### CEL
Przekształć część rekordów od wiersza zawierającego „Select the second star rating” do końca rekordów, włącznie z oboma krańcami, w plik CSV o dwóch kolumnach „tekst” i „odpowiedź”: jeden wiersz na rekord, każda wartość w jednym polu w cudzysłowie, a podziały wierszy zamienione na spacje. Pomiń obrazy.

### DANE
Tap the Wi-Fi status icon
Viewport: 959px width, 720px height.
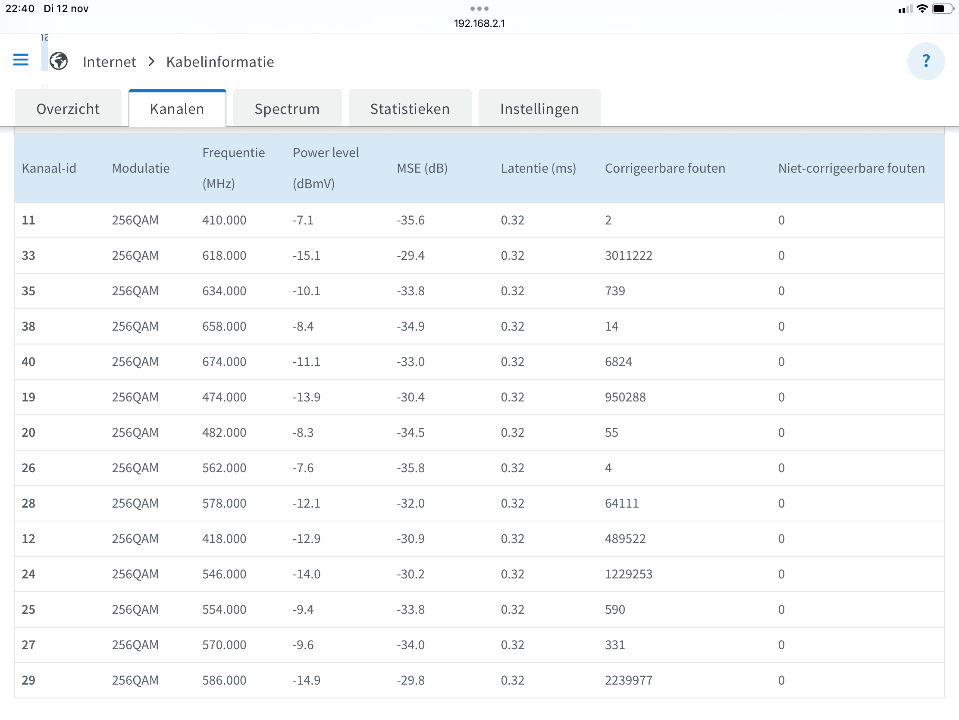click(922, 9)
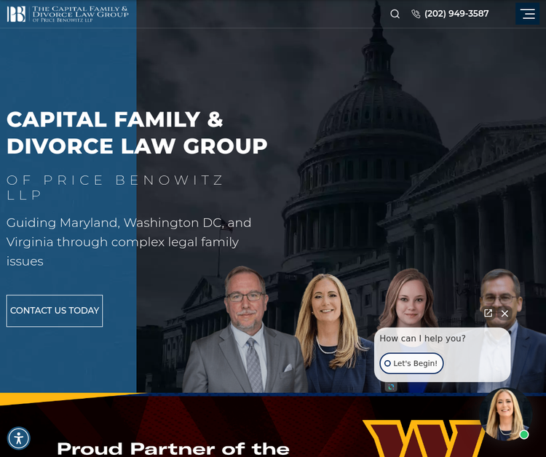The width and height of the screenshot is (546, 457).
Task: Click the 'Proud Partner of the' banner text
Action: 173,449
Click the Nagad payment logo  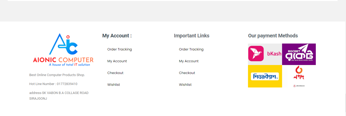point(299,76)
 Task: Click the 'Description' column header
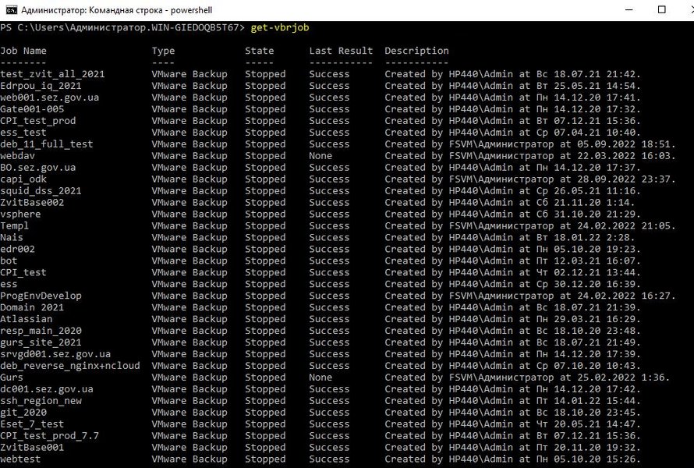click(416, 51)
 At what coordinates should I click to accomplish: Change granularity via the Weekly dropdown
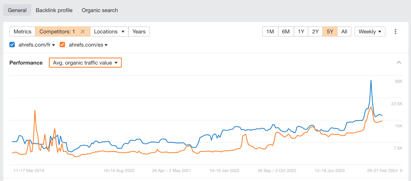[x=370, y=31]
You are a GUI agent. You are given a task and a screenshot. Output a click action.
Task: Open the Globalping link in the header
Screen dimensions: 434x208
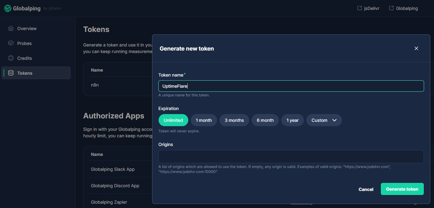[406, 8]
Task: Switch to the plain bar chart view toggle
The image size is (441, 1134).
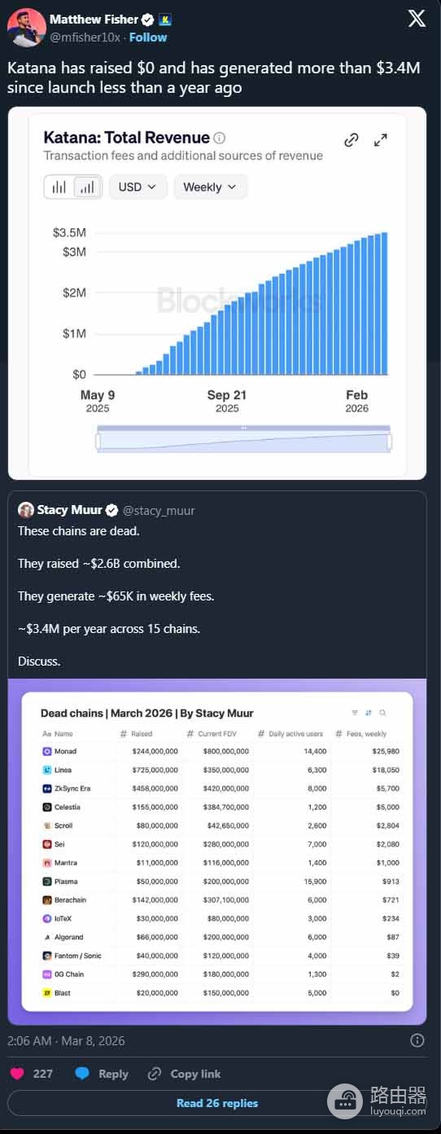Action: coord(59,187)
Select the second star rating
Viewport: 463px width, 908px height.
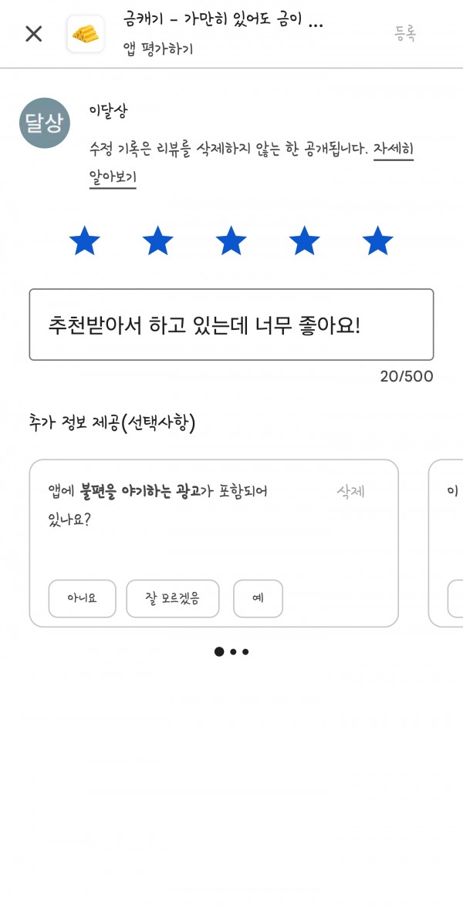tap(157, 241)
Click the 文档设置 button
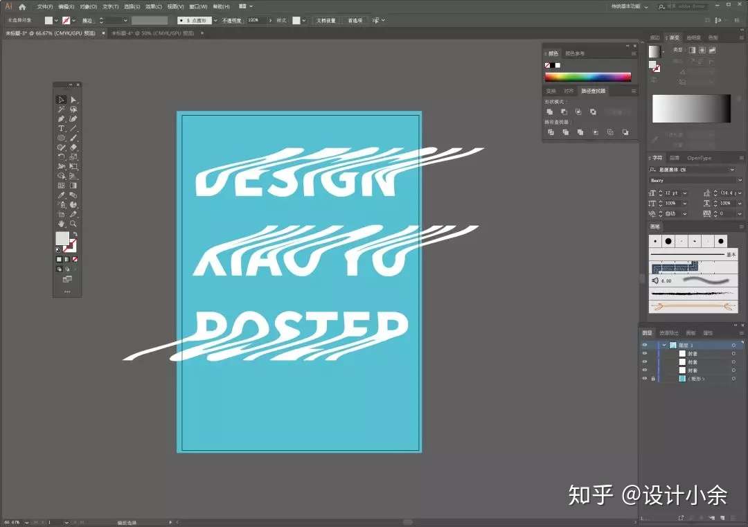 point(326,21)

### WYNIK ZADANIA
tekst,odpowiedź
"Select the second star rating Viewport: 463px width, 908px height.","tap(157, 241)"
"Click the 文档设置 button","point(326,21)"